It is especially frustrating as the projects were all pretty sexy or important, or both.
The long-awaited Generic IPC project seems to be one of those cursed projects that nobody manages to get done. We ran that project last year but it was not finished in time, so Leonid Evdokimov (darkk) took over this year, but he wasn’t able to complete it either.
We had been lucky to get an extra slot to run the S4 project, an experimental new backend for the medialib optimized (in structure, space and performance) for the specific semantics of our data (basically, short property strings attached to objects). Unfortunately, Tobias Bengtsson (ydo) got more busy than expected with his master thesis and a major hardware failure put an end to his hopes of completing S4.
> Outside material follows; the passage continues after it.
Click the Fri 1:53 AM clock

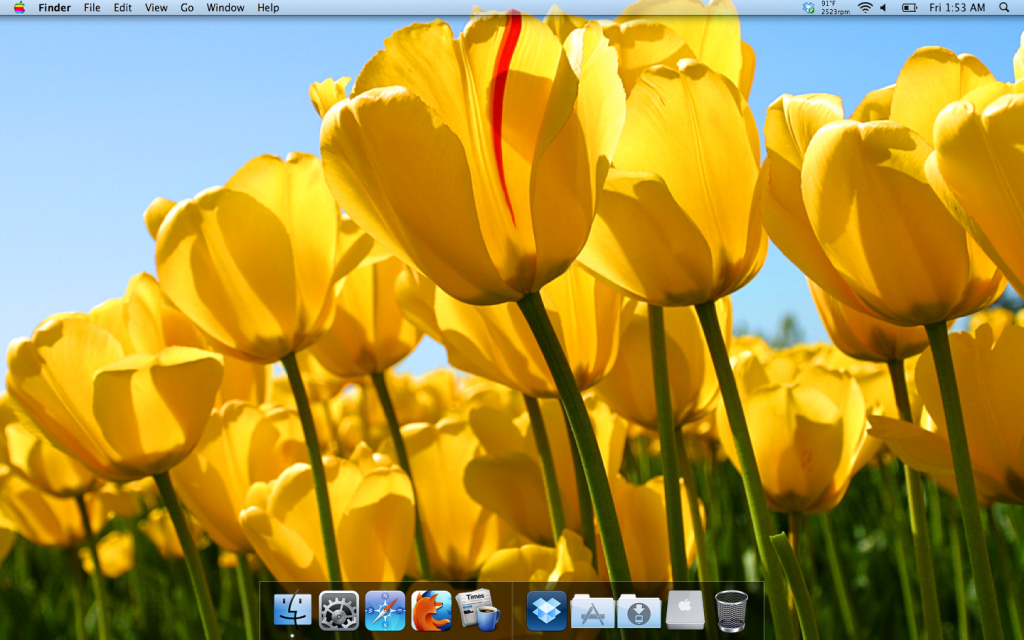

The last failing project was probably the most original/experimental: cloudstream, or a smart blend of xmms2 local music playing and last.fm’s social & semantic information, allowing to play “local radios” of your tracks using a sexy graphical cloud interface. We were especially excited as it had come as a spontaneous suggestion by the student, Arpith Siromoney. Sadly, only little code was produced; we hope that the idea will live on and end up being implemented in one way or the other!
On the brighter side of things, the three other projects were a great success and we hope to include them in the -devel tree and the main release ASAP.
Daniel Chokola (puzzles) worked on getting Ning Shi (zeegeek)’s Service clients (which I mentored for GSoC ‘07) ready for merge. He reworked the concept a bit (operations involved, atomicity of registration, etc), gave the API a refresh and rebased the tree onto the latest -devel releases. From early on, it had also become clear that it would all be nicer with the result/value-split refactoring that had been discussed for some time. Nobody had time to hack it up so I did, and I worked closely with puzzles to update service clients to use the new code and giving him a hand cleaning up the server-side and IPC layer. It’s now a good showcase of the cool new xmmsv_t API!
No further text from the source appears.